Kristen Gyles | One-year-old mother?
Emma Wren Gibson is now seven years old but could have been 32. Her embryo was formed in October 1992, and sat frozen and unused in a lab for almost 24 years until Tina and her husband Ben decided that due to issues they were having conceiving a baby naturally, they wanted to adopt an embryo. They adopted little embryonic Emma and the rest is history.
Emma’s embryo was implanted in Tina’s womb and she gave birth to a bouncing baby girl in November of 2017. What is interesting is that Tina was born in 1991, which means she was only one year old when Emma was conceived. If Emma was born in the usual nine months after conception, she could have been BFFs with her own mom.
It doesn’t end there. At the time, it was speculated that Emma was the oldest frozen embryo to ever come to maturity as a baby. However, three years later, Tina and Ben appeared to have broken their own record when they had Emma’s sister, Molly, who was also from the same batch of frozen embryos. So, by this time, Molly’s embryo was 27 years old. So, although Molly will grow up to be 3 years younger than Emma, the sisters are technically twins since they were fertilized at the same time.
Isn’t that weird?
It might sound that way, but this is now nothing strange. The first person born from an in-vitro fertilisation (IVF) procedure was born in 1978, and since then several million IVF babies have been born.
A woman who said she was 26 years old, posted a TikTok video detailing her own experience as an IVF baby. Just like Molly and Emma, this woman and her little sister were both fertilised at the exact same time in the exact same batch. However, she just happened to have been implanted first, and her sister implanted and birthed three years later.
PLOT THICKENS
The plot thickens. She says now her parents don’t know what to do with her roughly 30 other ‘siblings’ who were formed in the same batch but ended up being unused. Her parents do not want 30 children. At the same time, IVF is becoming increasingly accessible and they fear that no one will necessarily want 30-year-old frozen embryos when they can get fresh ones. So, for now, this lady’s genetic siblings are sitting frozen in a lab, awaiting their fate.
This is one of the concerns that critics of IVF have. Some are of the view that it is unethical to create embryos only to turn around and destroy them. So many are the people who hold this opinion that the Supreme Court in one state in the US, issued a ruling recognising frozen embryos as children, thereby endowing them with the right to not be destroyed.

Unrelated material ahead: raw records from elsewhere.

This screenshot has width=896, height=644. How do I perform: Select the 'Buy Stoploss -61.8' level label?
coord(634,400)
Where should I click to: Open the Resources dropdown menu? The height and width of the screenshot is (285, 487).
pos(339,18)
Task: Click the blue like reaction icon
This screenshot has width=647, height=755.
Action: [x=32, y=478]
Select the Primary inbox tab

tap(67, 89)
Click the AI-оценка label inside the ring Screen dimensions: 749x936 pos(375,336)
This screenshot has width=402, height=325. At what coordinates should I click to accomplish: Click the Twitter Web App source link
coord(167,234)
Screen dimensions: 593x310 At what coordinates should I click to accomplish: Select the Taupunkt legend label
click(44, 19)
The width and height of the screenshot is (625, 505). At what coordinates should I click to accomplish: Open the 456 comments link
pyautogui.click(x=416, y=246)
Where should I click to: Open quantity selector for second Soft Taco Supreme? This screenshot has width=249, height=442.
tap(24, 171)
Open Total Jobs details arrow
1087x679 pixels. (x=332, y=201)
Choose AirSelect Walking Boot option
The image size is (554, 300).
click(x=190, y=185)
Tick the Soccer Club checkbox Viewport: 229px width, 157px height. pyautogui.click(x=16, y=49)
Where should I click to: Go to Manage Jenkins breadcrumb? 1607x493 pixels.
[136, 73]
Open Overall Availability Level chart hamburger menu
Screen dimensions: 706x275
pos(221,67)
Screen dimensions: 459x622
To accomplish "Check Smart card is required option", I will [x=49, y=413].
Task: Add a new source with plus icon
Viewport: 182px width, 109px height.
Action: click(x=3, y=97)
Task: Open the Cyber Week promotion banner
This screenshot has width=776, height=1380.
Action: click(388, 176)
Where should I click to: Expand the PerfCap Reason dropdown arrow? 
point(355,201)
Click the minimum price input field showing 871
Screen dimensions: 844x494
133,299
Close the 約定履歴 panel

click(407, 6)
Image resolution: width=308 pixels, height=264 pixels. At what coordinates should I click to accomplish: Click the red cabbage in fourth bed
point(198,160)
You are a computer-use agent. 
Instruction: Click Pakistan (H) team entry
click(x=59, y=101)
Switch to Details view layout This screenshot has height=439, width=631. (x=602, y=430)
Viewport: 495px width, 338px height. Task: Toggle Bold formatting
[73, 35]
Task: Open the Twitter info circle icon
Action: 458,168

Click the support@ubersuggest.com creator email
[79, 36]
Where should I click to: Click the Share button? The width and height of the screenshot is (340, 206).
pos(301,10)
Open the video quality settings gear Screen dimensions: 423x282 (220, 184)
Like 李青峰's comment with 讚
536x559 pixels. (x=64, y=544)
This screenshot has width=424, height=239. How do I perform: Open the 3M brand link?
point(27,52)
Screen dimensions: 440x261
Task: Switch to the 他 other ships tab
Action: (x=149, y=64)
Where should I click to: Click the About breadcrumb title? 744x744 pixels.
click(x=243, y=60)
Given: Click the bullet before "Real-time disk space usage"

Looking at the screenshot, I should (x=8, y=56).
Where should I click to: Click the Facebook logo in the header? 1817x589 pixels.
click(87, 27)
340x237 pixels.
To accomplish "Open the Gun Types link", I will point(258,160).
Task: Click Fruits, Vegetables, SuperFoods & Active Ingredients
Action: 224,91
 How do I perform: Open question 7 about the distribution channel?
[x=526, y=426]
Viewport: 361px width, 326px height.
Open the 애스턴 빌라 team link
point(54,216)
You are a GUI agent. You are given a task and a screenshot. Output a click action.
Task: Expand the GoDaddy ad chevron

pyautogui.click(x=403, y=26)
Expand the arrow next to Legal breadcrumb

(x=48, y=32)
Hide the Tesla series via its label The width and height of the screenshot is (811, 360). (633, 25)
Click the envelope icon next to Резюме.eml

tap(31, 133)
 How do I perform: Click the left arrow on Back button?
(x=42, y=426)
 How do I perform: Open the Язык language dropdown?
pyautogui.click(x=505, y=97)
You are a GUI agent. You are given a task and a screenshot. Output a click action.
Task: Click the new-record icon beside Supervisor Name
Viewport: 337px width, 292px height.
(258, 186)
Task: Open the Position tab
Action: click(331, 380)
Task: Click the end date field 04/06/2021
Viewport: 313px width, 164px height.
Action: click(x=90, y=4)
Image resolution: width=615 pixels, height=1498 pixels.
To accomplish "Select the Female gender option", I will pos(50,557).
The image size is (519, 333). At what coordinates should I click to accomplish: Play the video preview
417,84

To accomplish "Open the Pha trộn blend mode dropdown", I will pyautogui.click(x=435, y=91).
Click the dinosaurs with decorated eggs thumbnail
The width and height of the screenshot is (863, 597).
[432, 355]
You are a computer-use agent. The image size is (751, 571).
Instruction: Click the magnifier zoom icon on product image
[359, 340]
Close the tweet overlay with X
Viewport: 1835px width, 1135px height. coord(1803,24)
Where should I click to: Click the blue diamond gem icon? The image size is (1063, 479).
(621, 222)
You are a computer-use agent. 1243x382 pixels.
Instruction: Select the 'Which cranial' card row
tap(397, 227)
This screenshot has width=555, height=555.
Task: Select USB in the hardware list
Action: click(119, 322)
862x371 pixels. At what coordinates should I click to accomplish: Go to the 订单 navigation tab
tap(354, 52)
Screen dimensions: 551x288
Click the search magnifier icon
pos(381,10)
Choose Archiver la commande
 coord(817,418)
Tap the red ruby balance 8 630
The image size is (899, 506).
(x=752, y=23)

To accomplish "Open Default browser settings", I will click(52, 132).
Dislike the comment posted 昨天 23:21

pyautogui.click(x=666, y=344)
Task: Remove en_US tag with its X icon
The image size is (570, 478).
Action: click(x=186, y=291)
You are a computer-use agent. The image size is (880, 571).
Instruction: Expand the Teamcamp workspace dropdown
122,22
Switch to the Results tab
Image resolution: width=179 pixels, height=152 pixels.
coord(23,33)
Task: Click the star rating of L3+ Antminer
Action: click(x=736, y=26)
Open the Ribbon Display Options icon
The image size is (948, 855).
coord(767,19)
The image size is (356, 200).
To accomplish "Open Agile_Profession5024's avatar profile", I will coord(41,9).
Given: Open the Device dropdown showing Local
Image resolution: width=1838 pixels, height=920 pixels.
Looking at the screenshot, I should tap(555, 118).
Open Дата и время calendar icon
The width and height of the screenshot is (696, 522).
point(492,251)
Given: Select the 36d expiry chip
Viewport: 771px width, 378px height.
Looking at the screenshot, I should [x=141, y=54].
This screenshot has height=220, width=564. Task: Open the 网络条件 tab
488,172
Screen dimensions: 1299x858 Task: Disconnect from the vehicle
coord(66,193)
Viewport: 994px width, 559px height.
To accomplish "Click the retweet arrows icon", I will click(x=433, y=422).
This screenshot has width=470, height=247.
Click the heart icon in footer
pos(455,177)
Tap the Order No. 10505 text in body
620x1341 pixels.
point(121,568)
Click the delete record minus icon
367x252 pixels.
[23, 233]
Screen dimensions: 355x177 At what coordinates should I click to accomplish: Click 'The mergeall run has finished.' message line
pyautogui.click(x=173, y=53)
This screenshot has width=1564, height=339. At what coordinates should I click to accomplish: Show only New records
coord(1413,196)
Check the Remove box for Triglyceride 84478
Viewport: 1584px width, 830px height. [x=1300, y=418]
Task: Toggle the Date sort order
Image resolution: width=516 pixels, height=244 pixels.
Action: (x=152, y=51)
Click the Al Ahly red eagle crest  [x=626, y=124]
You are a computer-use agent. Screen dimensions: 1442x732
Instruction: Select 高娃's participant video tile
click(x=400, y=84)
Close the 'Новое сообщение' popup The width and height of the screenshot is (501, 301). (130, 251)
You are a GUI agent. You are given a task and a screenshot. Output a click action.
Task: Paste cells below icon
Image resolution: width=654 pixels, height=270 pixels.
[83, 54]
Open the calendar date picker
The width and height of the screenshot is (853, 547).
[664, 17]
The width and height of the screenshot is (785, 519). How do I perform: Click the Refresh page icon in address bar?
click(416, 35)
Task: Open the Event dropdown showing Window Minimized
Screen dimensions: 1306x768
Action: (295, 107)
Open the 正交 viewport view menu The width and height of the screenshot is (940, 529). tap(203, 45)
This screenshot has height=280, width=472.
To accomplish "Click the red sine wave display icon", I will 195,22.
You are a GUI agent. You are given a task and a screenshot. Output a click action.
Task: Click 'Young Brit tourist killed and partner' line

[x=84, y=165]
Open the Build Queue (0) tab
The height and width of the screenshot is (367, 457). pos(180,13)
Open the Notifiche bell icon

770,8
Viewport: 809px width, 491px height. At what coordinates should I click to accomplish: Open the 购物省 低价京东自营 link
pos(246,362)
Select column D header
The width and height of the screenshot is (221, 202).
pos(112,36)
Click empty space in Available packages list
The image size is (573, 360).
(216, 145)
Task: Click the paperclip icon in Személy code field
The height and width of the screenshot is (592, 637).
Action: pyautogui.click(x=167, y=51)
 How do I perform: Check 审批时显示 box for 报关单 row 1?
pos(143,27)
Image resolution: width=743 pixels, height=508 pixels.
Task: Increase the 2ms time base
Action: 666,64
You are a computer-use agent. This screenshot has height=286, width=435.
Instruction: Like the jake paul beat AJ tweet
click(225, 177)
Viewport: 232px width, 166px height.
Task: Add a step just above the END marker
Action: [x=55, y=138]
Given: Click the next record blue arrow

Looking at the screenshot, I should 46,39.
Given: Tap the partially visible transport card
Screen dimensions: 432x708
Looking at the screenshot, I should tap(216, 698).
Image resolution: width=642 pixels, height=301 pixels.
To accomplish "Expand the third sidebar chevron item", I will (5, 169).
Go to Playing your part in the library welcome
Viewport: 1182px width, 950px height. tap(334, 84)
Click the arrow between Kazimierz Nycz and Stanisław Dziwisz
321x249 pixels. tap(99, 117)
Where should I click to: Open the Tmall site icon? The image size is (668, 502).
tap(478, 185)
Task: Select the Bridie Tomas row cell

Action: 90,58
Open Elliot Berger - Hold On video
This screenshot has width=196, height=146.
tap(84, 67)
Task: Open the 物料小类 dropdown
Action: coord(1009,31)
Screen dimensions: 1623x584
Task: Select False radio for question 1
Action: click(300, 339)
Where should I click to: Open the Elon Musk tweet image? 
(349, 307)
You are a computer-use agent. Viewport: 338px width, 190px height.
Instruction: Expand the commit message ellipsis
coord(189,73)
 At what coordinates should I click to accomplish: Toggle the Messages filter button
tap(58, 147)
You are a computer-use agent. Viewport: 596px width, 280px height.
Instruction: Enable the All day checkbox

Although an embryo at this formative and almost microscopic stage, is not known to have any feelings, emotions, hopes or dreams, I must admit, for some reason I do feel some hesitation and perhaps even, sadness, about flushing them all down the drain and killing them. But this is frankly just a part of the IVF package. During an IVF cycle, several eggs are extracted from the ovaries of the biological mother because some of the eggs will not become fertilized and others that do become fertilised will be considered defective for various reasons. In other words, a trying couple typically wants to know they have several ‘backups’.
ANOTHER QUESTION
And that gives rise to another question. If you could see all the way down the line to the end of your nine-month pregnancy, that the baby you are about to conceive, will be born with no limbs, no sight, no hearing, no other physical senses and a severely malfunctioning heart, would it be ethical to still have that baby? Proponents of IVF will say it is a convenient method of directing the birth process to ensure that the baby who is born is healthy and free from defects. Opponents say, it is all just eugenics.
Babies born through IVF look, walk and talk just like naturally conceived ones. However, they typically have highly desired physical qualities. This is because, especially where a couple wants to adopt an embryo, they go through a stringent selection process to choose an embryo with the genes they want their child to have. And, well, is that so wrong?
Regardless of what your precise opinions are about IVF, what this all highlights is the blessing of being able to conceive naturally. Unfortunately, many take this natural endowment lightly. It can be painful wanting a child and not being able to conceive one and the IVF process has created families where all that existed was the pain of infertility. From this standpoint, IVF might be something to embrace. However, it is useful to acknowledge that the entire IVF process is somewhat of a steep and slippery slope.
In the TikTok video posted by the 26-year-old ‘IVF baby’, she mentioned that she has always wondered what it would be like to give birth to one of her genetic siblings and has toyed with the idea. She said she would be curious to see what one of her little brothers would have been like. Except, if she decides to go this route, she would quite literally be the biological mother of her own genetic sibling. Her mother would be both mother and grandmother to the baby and her father would be both father and grandfather to the baby. What an entanglement.